(Data records)
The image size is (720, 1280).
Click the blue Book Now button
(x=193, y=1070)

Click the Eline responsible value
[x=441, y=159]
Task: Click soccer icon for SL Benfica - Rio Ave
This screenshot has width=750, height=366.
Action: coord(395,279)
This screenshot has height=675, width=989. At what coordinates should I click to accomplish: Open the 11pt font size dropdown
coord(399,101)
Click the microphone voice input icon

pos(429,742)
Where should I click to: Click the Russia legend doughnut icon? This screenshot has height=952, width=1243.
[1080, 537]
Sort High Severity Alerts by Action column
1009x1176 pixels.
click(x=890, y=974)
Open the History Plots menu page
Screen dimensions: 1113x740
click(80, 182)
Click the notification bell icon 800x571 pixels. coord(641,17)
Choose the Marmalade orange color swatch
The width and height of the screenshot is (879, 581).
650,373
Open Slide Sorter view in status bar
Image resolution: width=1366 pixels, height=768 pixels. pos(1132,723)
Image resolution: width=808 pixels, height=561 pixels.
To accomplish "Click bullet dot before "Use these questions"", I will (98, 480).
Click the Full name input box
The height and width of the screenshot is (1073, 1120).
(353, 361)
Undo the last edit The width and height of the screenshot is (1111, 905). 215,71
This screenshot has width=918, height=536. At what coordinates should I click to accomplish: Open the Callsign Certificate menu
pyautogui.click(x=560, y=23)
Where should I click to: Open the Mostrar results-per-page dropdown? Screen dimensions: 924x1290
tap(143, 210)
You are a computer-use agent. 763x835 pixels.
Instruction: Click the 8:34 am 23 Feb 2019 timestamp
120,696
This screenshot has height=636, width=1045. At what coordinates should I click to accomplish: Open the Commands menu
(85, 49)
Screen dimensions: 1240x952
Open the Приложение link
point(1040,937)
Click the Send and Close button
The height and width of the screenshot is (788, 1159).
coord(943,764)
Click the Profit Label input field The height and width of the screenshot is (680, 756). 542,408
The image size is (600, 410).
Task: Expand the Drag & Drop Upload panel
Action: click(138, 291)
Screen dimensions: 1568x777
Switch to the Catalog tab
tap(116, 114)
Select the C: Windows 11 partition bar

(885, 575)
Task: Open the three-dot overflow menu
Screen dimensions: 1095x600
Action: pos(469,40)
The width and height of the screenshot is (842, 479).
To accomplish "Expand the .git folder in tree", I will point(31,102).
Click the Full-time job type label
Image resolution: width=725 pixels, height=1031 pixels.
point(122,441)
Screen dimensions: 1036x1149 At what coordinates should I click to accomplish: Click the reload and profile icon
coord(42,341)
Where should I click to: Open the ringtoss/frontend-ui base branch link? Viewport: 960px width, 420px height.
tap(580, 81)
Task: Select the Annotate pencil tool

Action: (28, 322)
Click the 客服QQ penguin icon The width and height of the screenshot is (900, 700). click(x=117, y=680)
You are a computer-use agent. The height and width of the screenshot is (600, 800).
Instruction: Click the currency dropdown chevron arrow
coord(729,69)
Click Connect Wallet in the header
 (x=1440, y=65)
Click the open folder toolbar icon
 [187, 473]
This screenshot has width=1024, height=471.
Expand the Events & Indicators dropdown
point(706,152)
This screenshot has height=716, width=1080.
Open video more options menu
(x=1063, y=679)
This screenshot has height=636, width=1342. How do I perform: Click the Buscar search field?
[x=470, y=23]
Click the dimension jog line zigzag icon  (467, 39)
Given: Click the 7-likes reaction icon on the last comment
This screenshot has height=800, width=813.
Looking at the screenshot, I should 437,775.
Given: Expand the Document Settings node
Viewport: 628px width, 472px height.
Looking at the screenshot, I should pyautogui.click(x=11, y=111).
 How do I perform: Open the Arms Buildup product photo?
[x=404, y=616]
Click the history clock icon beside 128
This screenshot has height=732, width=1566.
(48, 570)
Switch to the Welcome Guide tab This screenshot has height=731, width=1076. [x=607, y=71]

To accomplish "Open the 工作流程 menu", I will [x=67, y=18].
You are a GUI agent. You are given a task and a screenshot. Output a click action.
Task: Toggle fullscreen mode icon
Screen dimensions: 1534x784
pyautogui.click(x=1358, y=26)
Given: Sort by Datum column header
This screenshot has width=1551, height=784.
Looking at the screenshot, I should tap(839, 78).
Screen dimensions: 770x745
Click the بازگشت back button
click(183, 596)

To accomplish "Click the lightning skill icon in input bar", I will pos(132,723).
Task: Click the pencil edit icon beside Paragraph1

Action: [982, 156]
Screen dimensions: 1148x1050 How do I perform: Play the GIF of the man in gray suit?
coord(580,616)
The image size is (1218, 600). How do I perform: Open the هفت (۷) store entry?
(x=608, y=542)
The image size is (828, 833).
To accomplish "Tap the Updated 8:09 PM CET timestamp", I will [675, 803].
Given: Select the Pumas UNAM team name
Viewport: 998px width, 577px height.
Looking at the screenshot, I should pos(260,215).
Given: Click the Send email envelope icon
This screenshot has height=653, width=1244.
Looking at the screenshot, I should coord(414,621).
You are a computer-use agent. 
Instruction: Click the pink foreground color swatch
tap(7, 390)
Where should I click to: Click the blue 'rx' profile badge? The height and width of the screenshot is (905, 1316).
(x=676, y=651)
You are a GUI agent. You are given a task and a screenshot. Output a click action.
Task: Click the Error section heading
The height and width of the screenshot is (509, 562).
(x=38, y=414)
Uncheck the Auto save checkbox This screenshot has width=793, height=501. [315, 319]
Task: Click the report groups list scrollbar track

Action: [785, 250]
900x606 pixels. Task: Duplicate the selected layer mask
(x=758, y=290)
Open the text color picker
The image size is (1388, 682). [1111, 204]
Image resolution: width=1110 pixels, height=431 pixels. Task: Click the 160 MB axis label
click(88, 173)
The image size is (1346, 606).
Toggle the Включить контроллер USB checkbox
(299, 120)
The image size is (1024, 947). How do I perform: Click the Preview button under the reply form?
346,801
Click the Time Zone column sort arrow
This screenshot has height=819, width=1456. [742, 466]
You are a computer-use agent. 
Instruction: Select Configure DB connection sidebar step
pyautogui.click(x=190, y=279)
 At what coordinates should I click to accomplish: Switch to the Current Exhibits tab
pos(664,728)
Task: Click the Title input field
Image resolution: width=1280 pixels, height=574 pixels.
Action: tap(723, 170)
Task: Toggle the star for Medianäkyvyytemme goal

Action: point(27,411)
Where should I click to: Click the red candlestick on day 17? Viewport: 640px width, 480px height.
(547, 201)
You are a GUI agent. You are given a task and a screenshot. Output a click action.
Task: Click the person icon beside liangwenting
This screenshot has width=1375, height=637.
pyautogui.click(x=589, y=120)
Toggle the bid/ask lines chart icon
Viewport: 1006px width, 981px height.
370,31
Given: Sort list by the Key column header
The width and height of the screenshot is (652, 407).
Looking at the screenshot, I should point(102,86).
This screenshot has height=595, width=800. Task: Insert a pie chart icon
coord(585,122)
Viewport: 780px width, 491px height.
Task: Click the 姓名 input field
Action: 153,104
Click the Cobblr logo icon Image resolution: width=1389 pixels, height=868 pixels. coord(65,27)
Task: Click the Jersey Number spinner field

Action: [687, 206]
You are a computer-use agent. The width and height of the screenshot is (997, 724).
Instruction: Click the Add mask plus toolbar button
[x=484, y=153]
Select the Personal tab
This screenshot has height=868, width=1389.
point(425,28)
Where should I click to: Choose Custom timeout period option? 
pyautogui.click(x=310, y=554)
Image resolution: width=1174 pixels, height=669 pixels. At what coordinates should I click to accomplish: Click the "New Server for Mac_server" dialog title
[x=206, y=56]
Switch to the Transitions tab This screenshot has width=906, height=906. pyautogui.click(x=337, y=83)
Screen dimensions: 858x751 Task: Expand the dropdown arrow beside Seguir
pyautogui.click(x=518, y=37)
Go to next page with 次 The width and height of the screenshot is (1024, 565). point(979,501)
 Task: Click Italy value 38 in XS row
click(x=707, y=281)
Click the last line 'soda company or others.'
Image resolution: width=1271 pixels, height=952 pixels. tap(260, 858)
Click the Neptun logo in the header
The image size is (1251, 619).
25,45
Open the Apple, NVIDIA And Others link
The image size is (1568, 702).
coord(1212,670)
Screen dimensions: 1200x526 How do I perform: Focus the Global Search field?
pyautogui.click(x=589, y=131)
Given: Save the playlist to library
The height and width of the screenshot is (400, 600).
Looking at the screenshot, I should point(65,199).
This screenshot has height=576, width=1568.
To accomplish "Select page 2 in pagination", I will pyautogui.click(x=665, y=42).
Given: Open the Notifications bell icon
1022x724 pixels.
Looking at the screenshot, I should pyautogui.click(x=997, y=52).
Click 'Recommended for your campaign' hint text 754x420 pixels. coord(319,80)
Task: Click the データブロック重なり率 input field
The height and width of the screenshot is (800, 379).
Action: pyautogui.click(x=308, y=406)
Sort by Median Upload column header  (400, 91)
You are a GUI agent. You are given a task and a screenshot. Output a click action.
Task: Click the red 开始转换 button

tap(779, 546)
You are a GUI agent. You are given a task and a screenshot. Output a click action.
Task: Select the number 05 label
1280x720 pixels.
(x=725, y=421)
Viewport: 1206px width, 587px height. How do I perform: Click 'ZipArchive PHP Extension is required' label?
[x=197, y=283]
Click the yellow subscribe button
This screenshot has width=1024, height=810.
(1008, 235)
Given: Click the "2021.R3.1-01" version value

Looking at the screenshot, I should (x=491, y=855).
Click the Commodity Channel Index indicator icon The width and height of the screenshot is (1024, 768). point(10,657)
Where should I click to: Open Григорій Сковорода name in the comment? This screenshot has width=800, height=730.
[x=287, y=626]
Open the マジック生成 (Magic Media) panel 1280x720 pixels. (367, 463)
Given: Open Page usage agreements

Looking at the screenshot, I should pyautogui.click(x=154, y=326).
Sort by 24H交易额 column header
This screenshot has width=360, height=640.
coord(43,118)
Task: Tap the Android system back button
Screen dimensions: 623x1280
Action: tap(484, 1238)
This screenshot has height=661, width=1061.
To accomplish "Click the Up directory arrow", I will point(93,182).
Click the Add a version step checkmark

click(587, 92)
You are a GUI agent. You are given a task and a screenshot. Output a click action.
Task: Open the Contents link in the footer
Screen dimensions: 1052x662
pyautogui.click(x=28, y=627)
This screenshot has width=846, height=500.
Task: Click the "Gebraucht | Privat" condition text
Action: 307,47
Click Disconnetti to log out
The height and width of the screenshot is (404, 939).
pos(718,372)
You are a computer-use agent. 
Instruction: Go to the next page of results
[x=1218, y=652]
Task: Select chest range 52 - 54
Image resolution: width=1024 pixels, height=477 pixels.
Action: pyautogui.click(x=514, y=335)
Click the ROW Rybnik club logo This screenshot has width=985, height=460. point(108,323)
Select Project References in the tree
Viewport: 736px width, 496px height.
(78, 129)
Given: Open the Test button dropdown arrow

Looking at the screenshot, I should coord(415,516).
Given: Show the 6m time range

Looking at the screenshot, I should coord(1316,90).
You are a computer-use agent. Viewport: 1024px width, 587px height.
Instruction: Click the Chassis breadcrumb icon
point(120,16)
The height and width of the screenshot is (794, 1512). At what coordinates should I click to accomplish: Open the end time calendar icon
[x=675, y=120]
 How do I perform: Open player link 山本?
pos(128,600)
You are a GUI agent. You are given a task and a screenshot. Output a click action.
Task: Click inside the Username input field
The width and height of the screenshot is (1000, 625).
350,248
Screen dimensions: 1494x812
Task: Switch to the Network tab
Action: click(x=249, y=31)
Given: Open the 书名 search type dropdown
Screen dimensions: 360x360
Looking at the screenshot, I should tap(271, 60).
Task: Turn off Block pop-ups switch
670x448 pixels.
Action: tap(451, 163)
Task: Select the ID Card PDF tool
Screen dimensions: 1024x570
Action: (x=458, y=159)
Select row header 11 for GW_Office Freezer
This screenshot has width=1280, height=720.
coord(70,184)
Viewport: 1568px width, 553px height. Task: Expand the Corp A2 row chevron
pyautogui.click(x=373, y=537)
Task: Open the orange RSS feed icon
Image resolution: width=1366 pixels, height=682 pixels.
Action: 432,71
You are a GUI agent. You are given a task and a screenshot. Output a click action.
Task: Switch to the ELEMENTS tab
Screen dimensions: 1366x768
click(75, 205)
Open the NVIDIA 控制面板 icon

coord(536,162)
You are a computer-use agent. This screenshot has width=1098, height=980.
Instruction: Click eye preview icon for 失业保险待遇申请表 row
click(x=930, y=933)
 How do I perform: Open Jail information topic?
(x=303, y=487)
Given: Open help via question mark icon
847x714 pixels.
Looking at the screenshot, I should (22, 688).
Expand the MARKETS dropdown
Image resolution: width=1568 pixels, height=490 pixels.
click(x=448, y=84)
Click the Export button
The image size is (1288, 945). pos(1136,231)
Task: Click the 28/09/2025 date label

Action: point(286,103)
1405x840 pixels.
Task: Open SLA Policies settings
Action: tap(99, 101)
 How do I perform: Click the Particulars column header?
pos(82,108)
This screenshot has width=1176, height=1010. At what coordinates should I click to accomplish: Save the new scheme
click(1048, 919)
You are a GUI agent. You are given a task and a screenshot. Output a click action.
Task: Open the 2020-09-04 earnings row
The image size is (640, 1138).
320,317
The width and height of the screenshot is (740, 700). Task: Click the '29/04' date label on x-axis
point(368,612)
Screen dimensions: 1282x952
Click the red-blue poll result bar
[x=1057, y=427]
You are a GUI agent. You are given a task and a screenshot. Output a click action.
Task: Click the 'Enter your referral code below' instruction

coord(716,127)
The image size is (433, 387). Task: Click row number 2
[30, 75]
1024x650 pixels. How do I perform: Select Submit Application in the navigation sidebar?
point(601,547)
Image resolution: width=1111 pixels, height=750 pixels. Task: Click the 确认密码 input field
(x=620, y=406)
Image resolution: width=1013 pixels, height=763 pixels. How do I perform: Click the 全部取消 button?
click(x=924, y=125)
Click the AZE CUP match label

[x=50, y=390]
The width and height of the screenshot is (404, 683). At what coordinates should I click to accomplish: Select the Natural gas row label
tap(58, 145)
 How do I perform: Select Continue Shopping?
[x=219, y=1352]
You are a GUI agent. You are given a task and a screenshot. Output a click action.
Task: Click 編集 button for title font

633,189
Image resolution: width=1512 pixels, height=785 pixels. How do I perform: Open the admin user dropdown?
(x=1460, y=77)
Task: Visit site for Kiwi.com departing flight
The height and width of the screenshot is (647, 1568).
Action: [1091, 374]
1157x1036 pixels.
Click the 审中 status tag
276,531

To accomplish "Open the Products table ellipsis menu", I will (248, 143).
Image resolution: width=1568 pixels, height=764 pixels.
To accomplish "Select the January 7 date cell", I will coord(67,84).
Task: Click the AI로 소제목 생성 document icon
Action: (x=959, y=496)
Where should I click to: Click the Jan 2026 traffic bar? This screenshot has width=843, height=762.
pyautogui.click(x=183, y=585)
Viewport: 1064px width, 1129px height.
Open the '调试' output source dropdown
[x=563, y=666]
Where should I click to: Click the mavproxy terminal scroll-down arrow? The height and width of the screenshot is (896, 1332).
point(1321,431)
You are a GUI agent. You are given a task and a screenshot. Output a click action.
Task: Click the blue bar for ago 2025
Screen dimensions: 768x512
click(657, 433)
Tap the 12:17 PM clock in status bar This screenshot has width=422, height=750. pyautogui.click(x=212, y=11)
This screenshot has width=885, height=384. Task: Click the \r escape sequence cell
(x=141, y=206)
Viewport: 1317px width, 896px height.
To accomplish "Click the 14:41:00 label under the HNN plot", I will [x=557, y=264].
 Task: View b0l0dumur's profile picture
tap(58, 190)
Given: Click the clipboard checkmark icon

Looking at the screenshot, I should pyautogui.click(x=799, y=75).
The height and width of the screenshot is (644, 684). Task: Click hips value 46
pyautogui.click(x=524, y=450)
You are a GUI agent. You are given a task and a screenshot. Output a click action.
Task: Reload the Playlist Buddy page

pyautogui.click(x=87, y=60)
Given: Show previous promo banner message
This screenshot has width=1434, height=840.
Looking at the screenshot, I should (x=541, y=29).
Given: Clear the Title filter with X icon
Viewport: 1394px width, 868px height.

_TASK_
Return only the part of the records above that opens with the line containing "This screenshot has height=675, width=989." and closes with the line containing "Undo the last", ends included.

_ANSWER AREA_
This screenshot has height=675, width=989. At what coordinates should I click to accomplish: Open the 11pt font size dropdown
coord(399,101)
Click the microphone voice input icon

pos(429,742)
Where should I click to: Click the Russia legend doughnut icon? This screenshot has height=952, width=1243.
[1080, 537]
Sort High Severity Alerts by Action column
1009x1176 pixels.
click(x=890, y=974)
Open the History Plots menu page
Screen dimensions: 1113x740
click(80, 182)
Click the notification bell icon 800x571 pixels. coord(641,17)
Choose the Marmalade orange color swatch
The width and height of the screenshot is (879, 581).
650,373
Open Slide Sorter view in status bar
Image resolution: width=1366 pixels, height=768 pixels. pos(1132,723)
Image resolution: width=808 pixels, height=561 pixels.
To accomplish "Click bullet dot before "Use these questions"", I will (98, 480).
Click the Full name input box
The height and width of the screenshot is (1073, 1120).
(353, 361)
Undo the last edit The width and height of the screenshot is (1111, 905). 215,71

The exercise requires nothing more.